• [EXERCISE OBJECTIVE] Below is a listing; retype exactly the line with "Task: Click the NASDAQ exchange label" and every line after it through the end, and only those, leaving out the pictures.

• [EXERCISE DATA]
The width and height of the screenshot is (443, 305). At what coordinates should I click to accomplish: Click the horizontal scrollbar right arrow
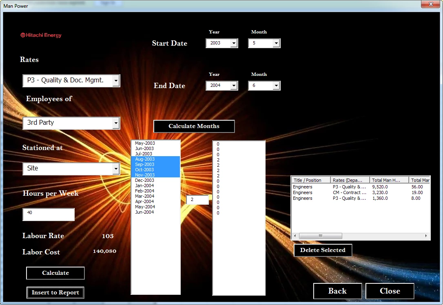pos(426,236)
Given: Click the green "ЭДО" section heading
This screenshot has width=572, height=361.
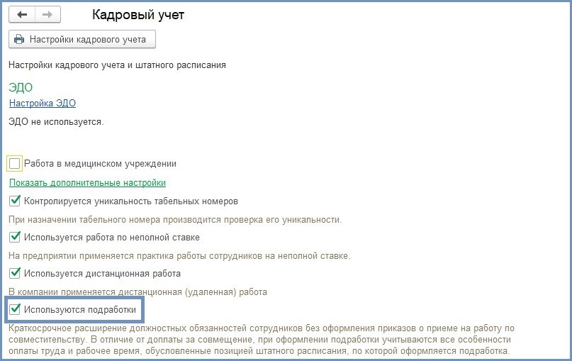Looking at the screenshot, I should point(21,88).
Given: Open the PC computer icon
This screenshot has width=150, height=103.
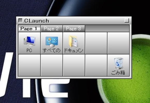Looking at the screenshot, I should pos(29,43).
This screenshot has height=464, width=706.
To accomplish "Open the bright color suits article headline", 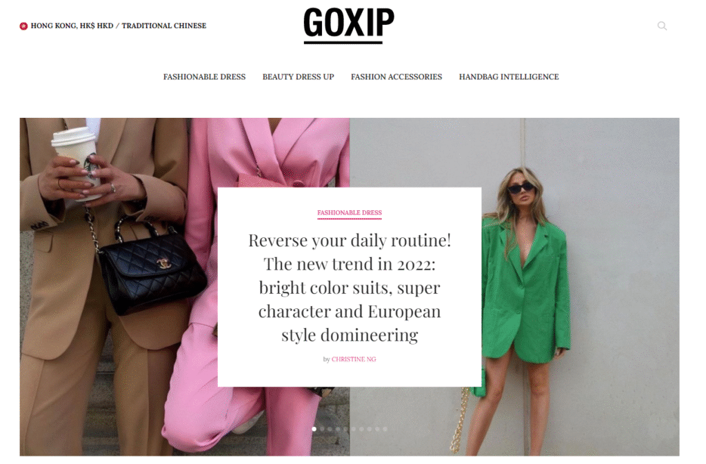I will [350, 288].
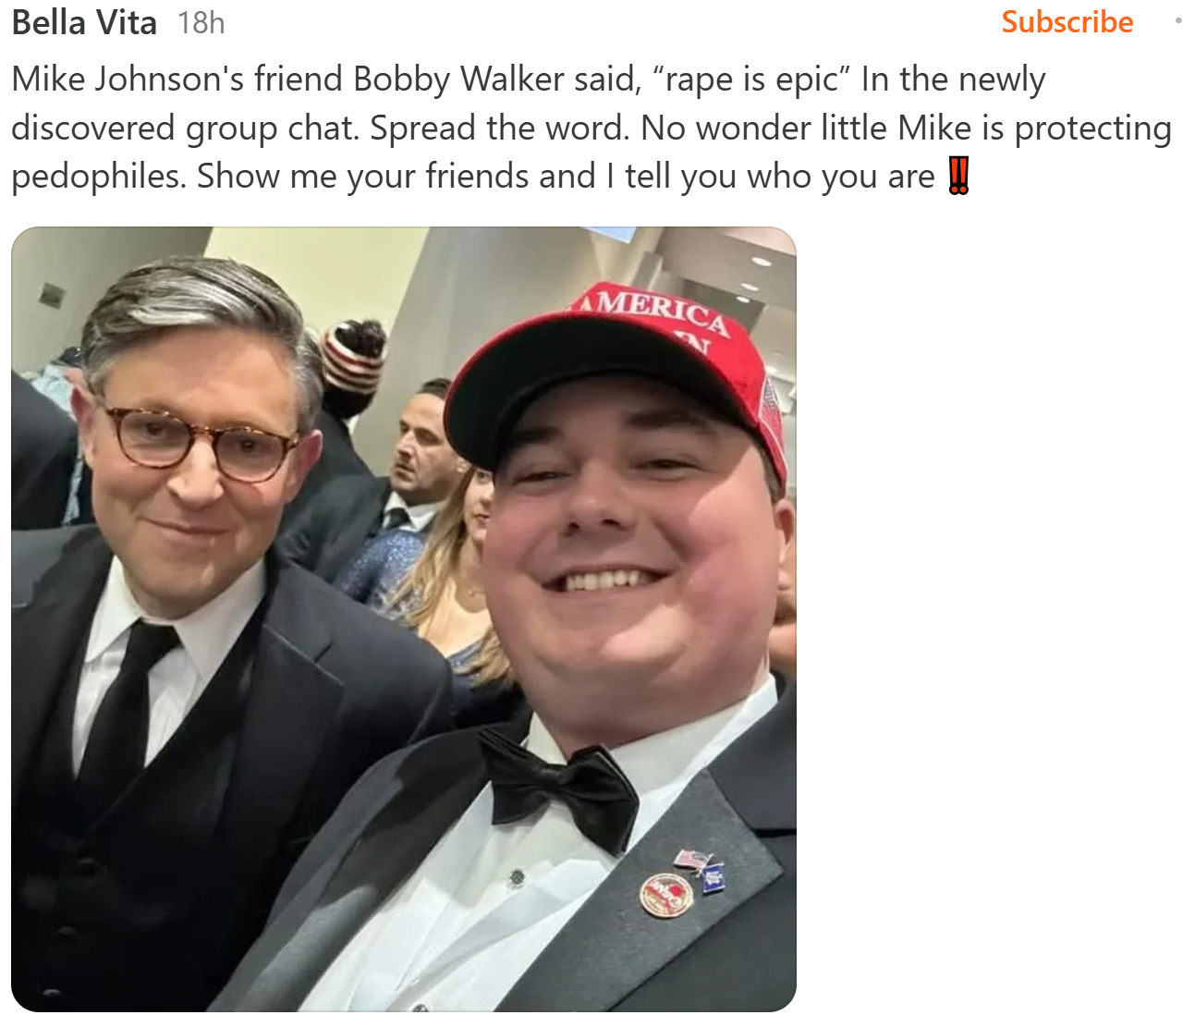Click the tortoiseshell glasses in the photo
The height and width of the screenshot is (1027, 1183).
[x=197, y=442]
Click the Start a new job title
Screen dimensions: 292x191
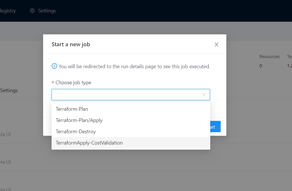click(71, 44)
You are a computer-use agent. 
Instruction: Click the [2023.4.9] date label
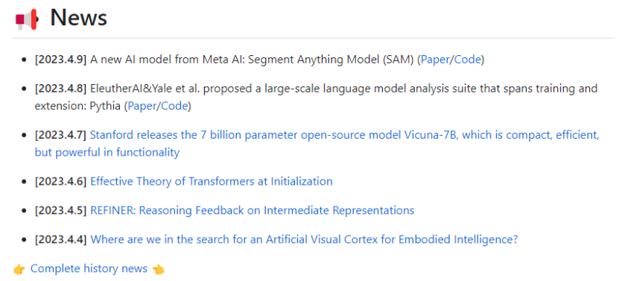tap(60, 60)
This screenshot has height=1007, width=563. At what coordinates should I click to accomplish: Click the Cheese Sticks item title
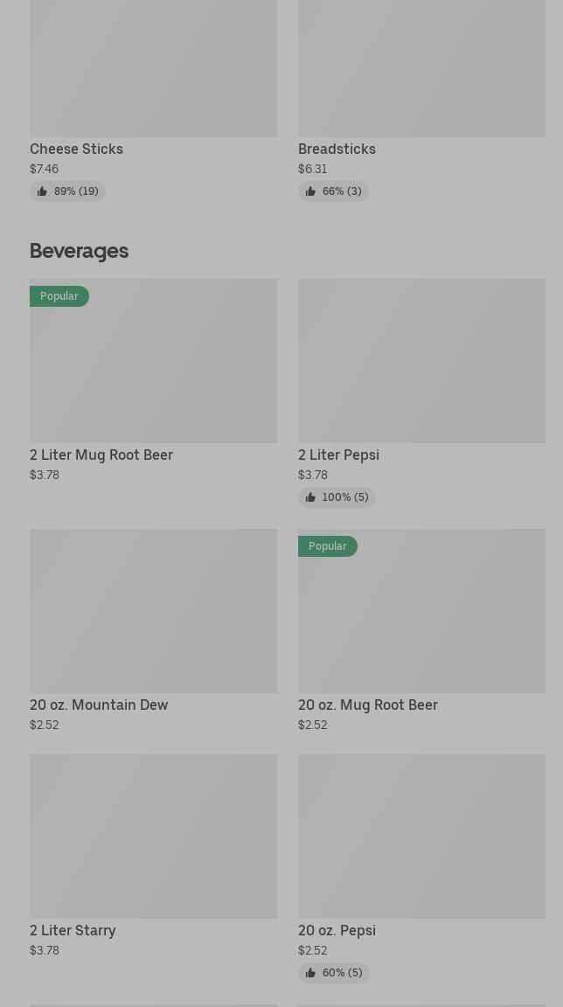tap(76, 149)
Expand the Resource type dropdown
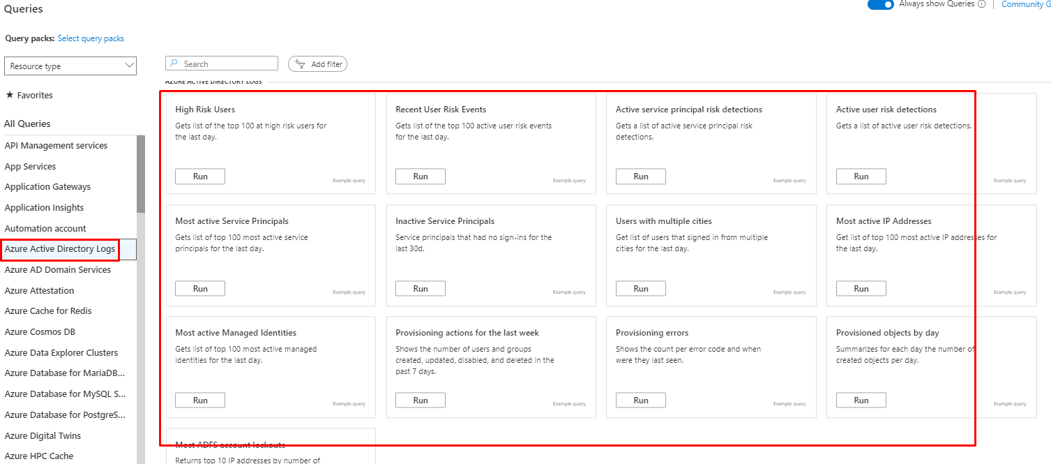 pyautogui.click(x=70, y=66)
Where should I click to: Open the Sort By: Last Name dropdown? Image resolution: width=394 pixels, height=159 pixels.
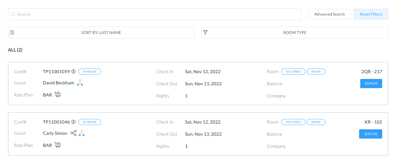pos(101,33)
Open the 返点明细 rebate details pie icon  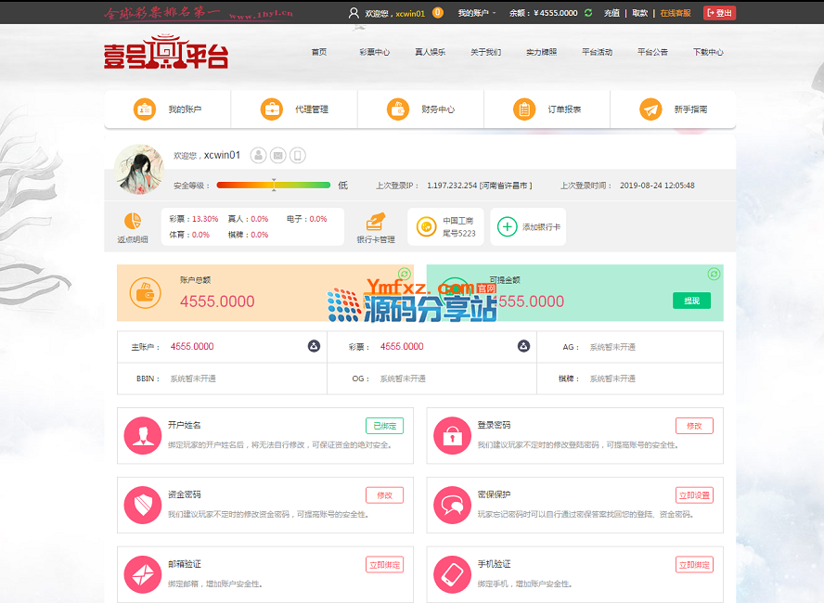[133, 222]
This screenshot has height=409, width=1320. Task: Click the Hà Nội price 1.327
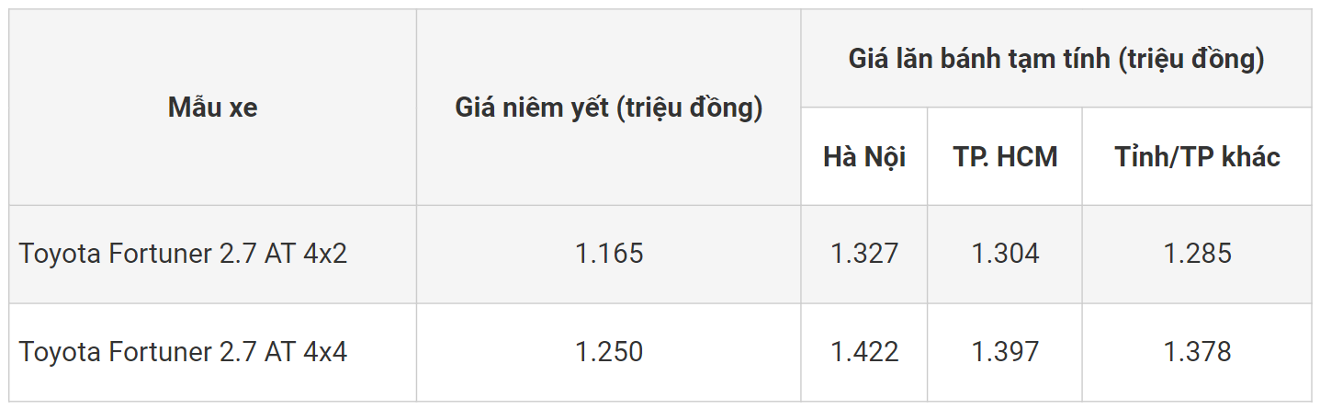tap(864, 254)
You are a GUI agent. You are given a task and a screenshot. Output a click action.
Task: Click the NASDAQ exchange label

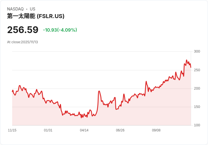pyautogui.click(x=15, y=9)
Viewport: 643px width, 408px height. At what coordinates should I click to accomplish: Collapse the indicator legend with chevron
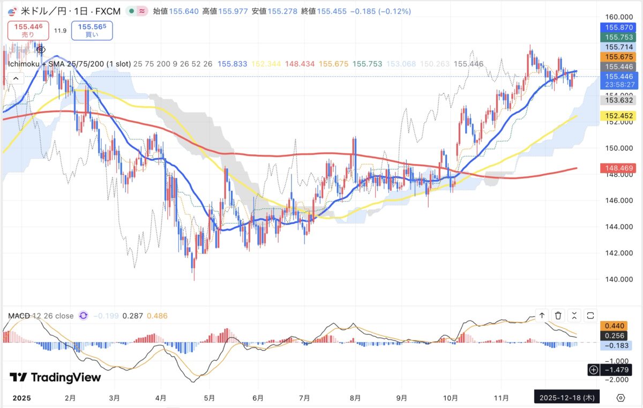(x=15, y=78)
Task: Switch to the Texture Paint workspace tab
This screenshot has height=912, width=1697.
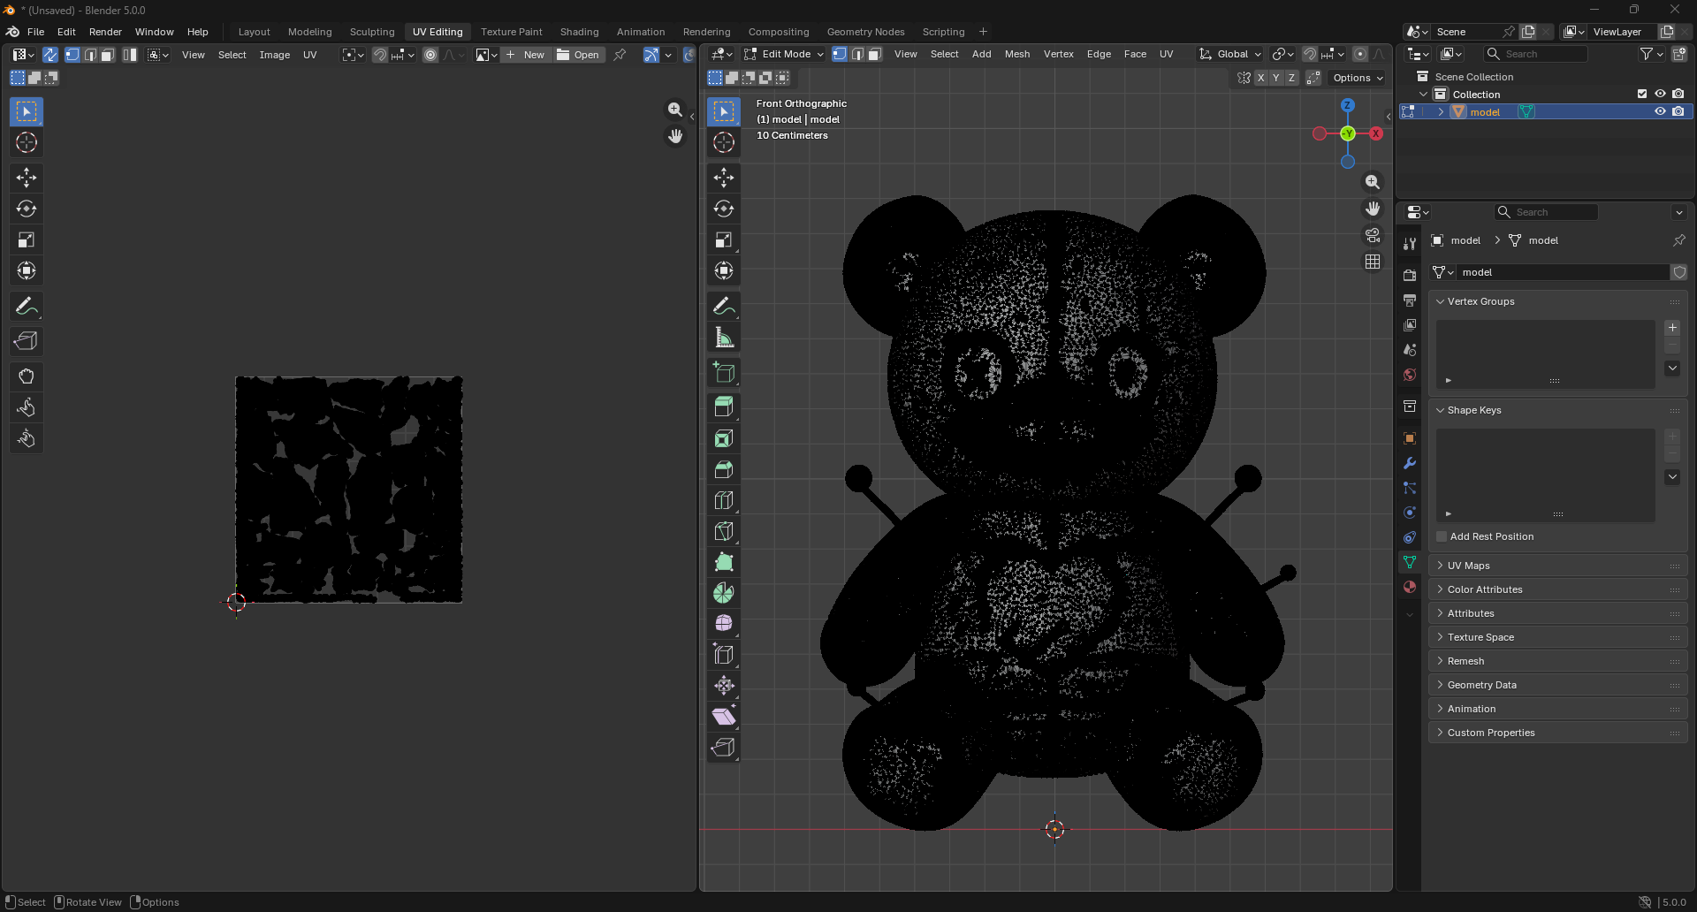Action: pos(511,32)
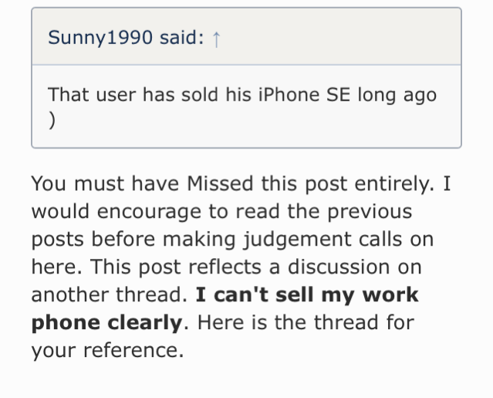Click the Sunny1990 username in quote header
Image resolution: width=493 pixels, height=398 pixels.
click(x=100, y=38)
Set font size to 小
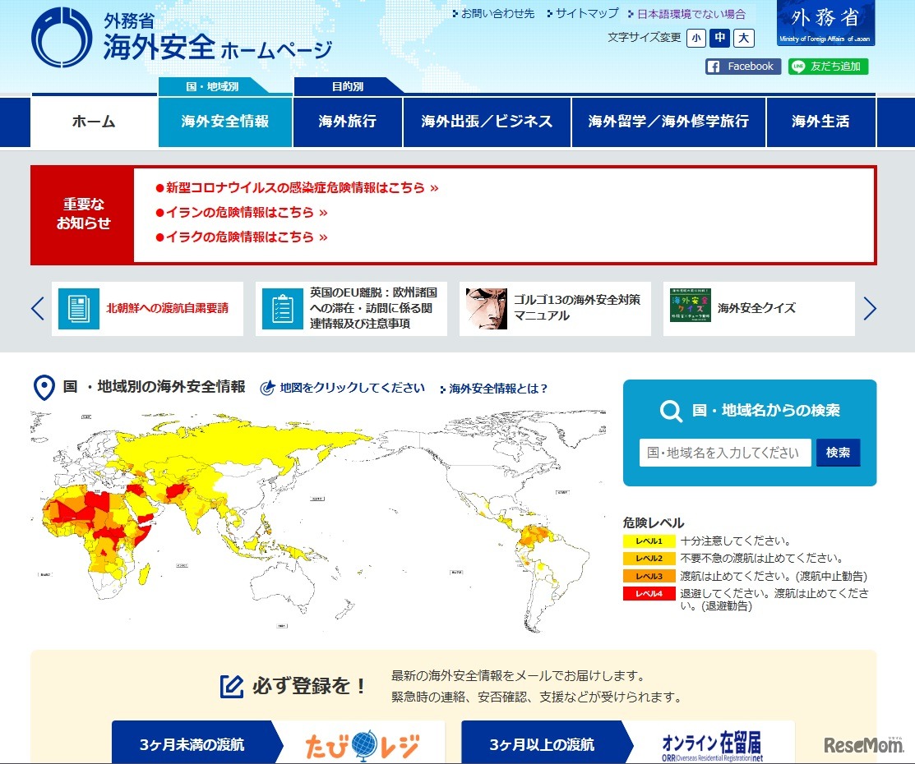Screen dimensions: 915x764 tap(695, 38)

• [SOLVED EXERCISE]
Task: Click the NASDAQ exchange label

pyautogui.click(x=15, y=9)
Viewport: 643px width, 408px height. At what coordinates should I click to accomplish: Collapse the indicator legend with chevron
(x=15, y=78)
Task: Switch to the Texture Paint workspace tab
This screenshot has height=912, width=1697.
Action: pos(511,32)
Click the Sunny1990 username in quote header
Image resolution: width=493 pixels, height=398 pixels.
click(x=100, y=38)
Set font size to 小
Screen dimensions: 915x764 tap(695, 38)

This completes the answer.